Friday, September 20, 2002

 

Single parents balancing office work and home life

 

 

A story published today by the Christian Science Monitor reports that single mothers, say experts, are treated differently at work from other employees. They typically have a harder time finding stable employment, are paid less, and have less opportunity for advancement than other workers.

Single fathers face the same issues. Experts say the stigma is related more to responsibility than to gender. But only 1 in 6 single working parents is a father with sole custody, according to census data.

"There's a lot of prejudice in the workplace" directed toward single mothers, says Gina Delmastro of the Gottman Institute, a Seattle-based marriage and family therapy clinic. "They still face the stigma of being divorced."

With that stigma comes greater difficulty in finding jobs, say experts, because employers tend to view them as less flexible.

A new American University Law School study shows businesswomen are rated as similar in competence to businessmen – until they have children, at which point they are rated similar to the elderly. Those polled represented a broad public cross section, not just prospective employers.

This perception, say experts, has triggered a small wave of discrimination lawsuits.

"Courts are beginning to understand that an employee, despite an impeccable performance record, may experience workplace discrimination once he or she becomes a parent, or begins a flexible work arrangement to accommodate child rearing," says AU executive director Joan Williams.

Single mothers make up about 18 percent of the workforce, according to the US Department of Labor. As a group, they earn about 20 percent less on average than single women or married moms.

Ken Siegel, organizational psychologist and chief executive of The Impact Group, a corporate-management consultancy, says single working mothers tend to hit a glass ceiling because management perceives they have limits to how much they can take on.

Another reason single mothers have more difficulty advancing their careers, say experts, is the inability to take part in social activities after work.

"It's the old adage that more business gets done on the golf course than in the office," says Siegel. "The extracurricular social world in business is much more difficult for a single mom to navigate."
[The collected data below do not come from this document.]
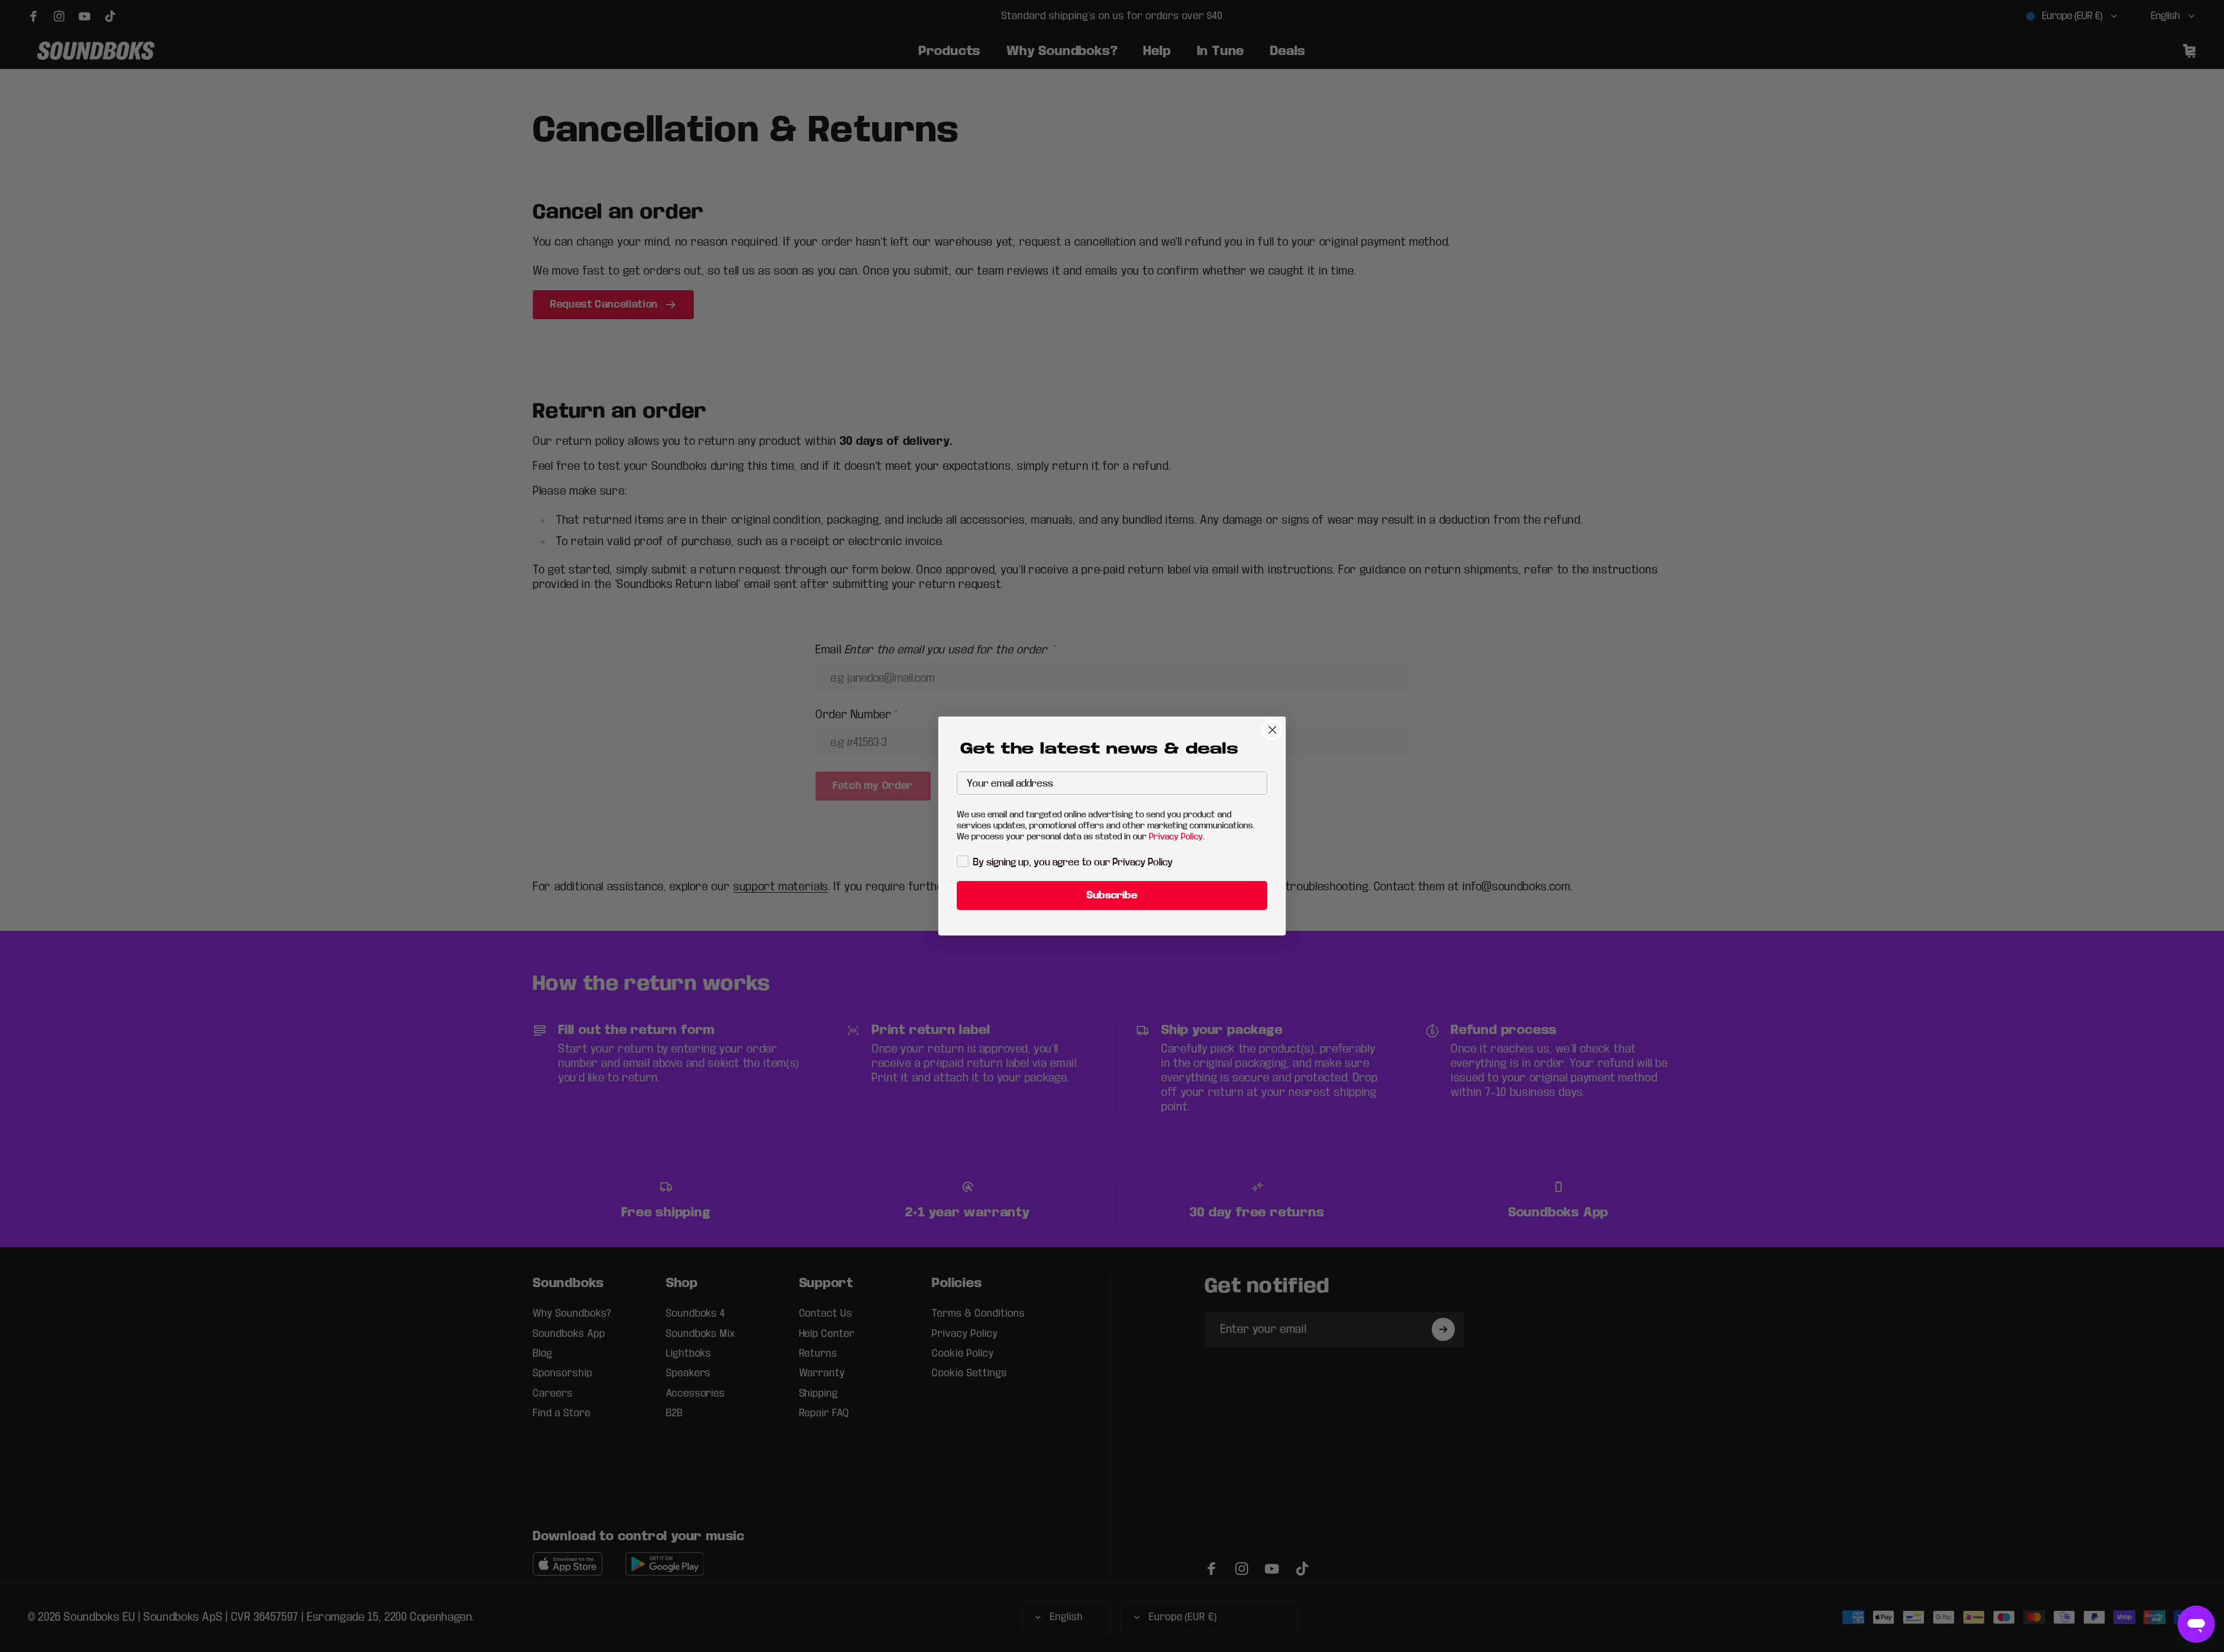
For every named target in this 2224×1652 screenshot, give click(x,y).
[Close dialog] (1272, 730)
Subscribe (1112, 895)
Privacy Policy (1176, 836)
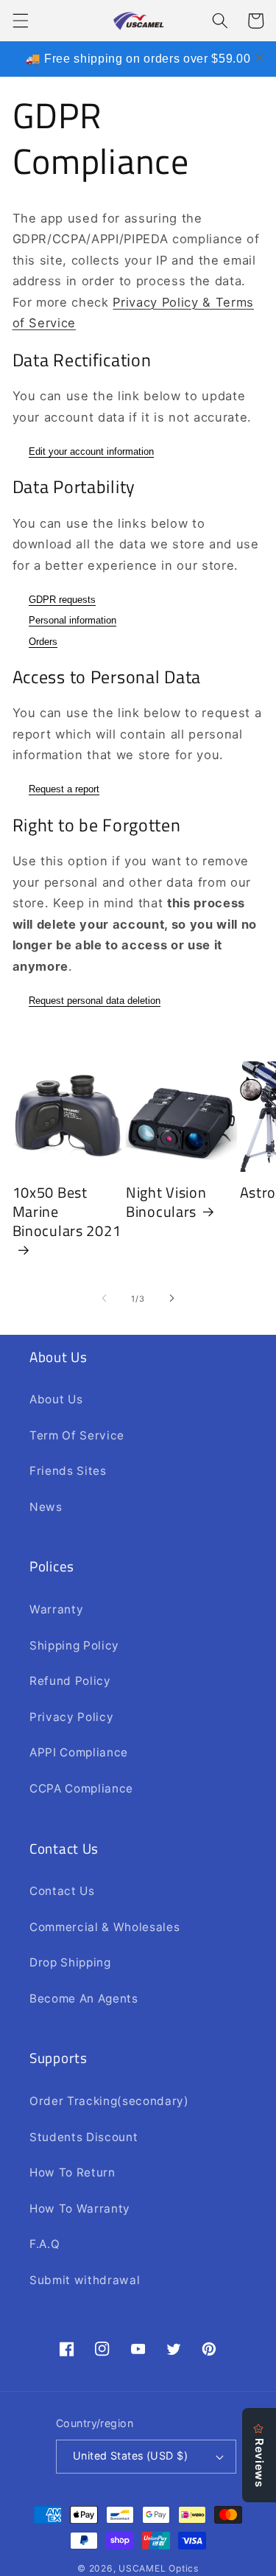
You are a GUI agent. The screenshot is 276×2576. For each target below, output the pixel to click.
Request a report (64, 789)
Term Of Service (76, 1435)
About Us (55, 1399)
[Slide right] (172, 1298)
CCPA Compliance (81, 1788)
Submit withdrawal (84, 2280)
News (46, 1507)
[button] (20, 20)
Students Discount (83, 2137)
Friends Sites (68, 1471)
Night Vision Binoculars (166, 1202)
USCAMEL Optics (158, 2568)
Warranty (56, 1609)
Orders (43, 641)
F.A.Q (44, 2244)
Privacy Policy (71, 1717)
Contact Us (62, 1891)
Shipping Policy (74, 1645)
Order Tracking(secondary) (109, 2101)
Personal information (72, 620)
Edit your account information (91, 451)
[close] (260, 57)
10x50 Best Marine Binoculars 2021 (67, 1212)
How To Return (72, 2172)
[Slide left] (104, 1298)
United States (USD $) (130, 2455)
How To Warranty (79, 2209)
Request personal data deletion (94, 1000)
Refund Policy (70, 1681)
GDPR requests (62, 599)
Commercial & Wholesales (104, 1927)
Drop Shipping (70, 1962)
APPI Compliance (78, 1752)
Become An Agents (83, 1999)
A lack of high-quality, extended-hour day care is a stumbling block for many single mothers. Corporate and government-sponsored day-care assistance could help, say experts.

But perhaps the biggest step toward finding a solution, say experts, is admitting there is a problem.

"This is one of the undiscussables that people are aware of but don't have the courage to bring up," says Siegel. "Right now, no one wants to acknowledge the problem."